Dicamba is also prone to drifting on the wind far from where it is applied. And it can move into drainage ditches and bodies of water as runoff during rain events.

Monsanto, along with the chemical giant BASF, introduced new formulations of dicamba herbicides they said would not be as volatile, and they encouraged farmers to buy Monsanto’s newly created dicamba-tolerant crops. Farmers buying the specialized seeds could spray dicamba on fields while the crops were growing, killing the weeds, but not the precious commodities.

Dicamba-resistant crops have been planted on as many as 65m acres, the EPA estimated, an area larger than the state of Oregon.

The EPA first approved Monsanto and BASF versions of dicamba touted to be less likely to move off target for the 2017 growing season.
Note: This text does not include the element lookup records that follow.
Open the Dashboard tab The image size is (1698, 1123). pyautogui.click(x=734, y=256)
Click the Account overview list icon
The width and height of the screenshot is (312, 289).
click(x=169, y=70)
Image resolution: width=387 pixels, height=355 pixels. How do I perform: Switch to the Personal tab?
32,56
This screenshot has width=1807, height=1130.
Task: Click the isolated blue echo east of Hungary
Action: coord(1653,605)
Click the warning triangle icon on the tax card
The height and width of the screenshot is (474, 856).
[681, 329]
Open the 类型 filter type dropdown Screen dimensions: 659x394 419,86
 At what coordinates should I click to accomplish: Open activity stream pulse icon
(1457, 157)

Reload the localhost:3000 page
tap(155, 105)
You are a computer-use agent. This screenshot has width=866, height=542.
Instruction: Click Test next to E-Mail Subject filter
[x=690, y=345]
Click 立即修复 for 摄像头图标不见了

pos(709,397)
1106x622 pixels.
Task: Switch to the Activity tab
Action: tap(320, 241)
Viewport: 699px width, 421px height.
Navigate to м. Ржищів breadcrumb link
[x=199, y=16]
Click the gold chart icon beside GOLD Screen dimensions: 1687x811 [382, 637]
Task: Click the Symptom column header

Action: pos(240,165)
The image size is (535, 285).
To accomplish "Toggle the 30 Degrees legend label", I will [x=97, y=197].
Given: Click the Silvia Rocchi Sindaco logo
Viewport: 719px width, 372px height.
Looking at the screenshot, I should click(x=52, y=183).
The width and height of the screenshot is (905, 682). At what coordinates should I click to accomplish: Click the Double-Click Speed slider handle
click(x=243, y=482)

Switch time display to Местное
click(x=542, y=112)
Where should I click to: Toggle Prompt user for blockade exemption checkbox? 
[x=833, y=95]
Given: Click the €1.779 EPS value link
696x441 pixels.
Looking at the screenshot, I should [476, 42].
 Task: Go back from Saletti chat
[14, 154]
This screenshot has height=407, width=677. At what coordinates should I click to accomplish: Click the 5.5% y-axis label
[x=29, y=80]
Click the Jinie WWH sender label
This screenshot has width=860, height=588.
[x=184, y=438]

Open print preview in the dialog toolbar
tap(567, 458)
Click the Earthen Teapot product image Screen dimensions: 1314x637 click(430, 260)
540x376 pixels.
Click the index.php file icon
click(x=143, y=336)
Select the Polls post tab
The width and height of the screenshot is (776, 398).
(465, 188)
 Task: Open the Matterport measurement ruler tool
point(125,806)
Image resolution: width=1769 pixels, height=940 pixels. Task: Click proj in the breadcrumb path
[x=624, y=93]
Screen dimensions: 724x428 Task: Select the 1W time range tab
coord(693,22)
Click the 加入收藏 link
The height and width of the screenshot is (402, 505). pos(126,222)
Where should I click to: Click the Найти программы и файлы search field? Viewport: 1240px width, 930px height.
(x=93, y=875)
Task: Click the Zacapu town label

Since then, dicamba has caused millions of acres of crop damage, and has been the subject of several lawsuits.

In February 2020, a federal jury in Missouri awarded the state’s largest peach farmer $265m for damage to his farm, though that total was later reduced by a federal judge. In June 2020, Bayer announced a $400m settlement with soybean growers that had been damaged by non-target drift.

For years, Bayer and BASF have blamed other factors than their weedkillers, including illegal use of older chemicals, for the damage. Discovery documents turned up in the litigation showed the companies knew that their dicamba weedkillers would probably lead to off-target crop damage.